Le député Daniel Labaronne souhaite créer un fichier national recensant les salariés du secteur bancaire responsables de manquements graves à la probité. Déposée le 7 juillet à l’Assemblée nationale, sa proposition de loi vise à empêcher qu’une personne impliquée dans une fraude puisse quitter un établissement puis retrouver un poste sensible dans une autre banque.
Selon les chiffres transmis par les principaux réseaux bancaires et repris dans l’exposé des motifs, près de 500 manquements graves auraient été recensés en 2024, pour un préjudice estimé à 40 millions d’euros.
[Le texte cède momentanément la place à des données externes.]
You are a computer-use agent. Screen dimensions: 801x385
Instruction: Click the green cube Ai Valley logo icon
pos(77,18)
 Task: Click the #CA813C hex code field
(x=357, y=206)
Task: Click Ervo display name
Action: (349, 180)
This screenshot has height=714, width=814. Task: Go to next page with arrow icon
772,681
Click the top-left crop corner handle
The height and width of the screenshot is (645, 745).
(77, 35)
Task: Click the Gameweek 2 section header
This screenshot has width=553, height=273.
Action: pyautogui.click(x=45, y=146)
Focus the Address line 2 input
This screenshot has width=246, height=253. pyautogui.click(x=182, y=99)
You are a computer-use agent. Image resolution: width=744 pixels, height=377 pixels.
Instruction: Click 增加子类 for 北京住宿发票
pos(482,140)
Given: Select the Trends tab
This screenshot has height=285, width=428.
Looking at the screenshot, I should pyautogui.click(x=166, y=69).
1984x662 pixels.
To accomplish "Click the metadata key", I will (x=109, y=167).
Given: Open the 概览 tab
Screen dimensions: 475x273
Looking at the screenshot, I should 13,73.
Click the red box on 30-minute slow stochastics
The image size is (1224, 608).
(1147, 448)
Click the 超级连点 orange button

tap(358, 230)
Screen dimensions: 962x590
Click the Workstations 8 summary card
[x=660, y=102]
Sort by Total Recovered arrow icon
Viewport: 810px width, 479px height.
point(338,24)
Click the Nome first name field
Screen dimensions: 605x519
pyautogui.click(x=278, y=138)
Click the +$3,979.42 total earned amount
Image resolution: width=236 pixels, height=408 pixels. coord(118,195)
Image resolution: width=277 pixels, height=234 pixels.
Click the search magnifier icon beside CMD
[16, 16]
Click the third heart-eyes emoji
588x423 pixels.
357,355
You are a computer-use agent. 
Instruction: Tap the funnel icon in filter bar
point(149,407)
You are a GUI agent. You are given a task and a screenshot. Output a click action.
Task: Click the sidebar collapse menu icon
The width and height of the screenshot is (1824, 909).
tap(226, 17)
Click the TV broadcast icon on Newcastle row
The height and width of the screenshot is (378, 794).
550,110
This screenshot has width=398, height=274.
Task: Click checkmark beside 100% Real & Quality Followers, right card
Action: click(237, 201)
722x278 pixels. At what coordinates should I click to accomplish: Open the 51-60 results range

Certains collaborateurs seraient utilisés par des réseaux organisés afin d’ouvrir des comptes servant à transférer ou dissimuler des fonds issus d’escroqueries, de fraudes sociales ou de faux investissements.
Le fichier concernerait tous les statuts professionnels, des salariés en CDI aux intérimaires, en passant par les alternants, les stagiaires et les prestataires. Les banques pourraient le consulter uniquement dans le cadre d’un recrutement ou de la mise à disposition d’un collaborateur.
Un dispositif qui inquiète les syndicats
Le texte prévoit que l’inscription soit effectuée par un référent habilité au sein de chaque établissement, après l’avis d’un collège indépendant composé de professionnels du secteur. Le fichier serait géré par un organisme public et limité aux données d’identification, sans mention de données pénales. Les informations seraient conservées pendant cinq ans au maximum, sauf procédure judiciaire ou administrative en cours.
Les personnes concernées devraient être informées de leur inscription et disposer de droits d’accès, de rectification et de recours. Toute banque découvrant de nouveaux éléments disculpant un salarié serait tenue de demander sa radiation sans délai. Les modalités précises seraient fixées par un arrêté du ministre de l’Économie après consultation de la CNIL.
FO Banques estime néanmoins que ce mécanisme pourrait affaiblir les droits fondamentaux des employés et instaurer une forme de liste noire professionnelle fondée sur des décisions prises par les employeurs. Daniel Labaronne promet des amendements pour renforcer les garanties juridiques. Son texte n’est toutefois pas encore inscrit à l’ordre du jour : le député espère désormais l’intégrer à un futur projet de loi gouvernemental consacré à la lutte contre la corruption.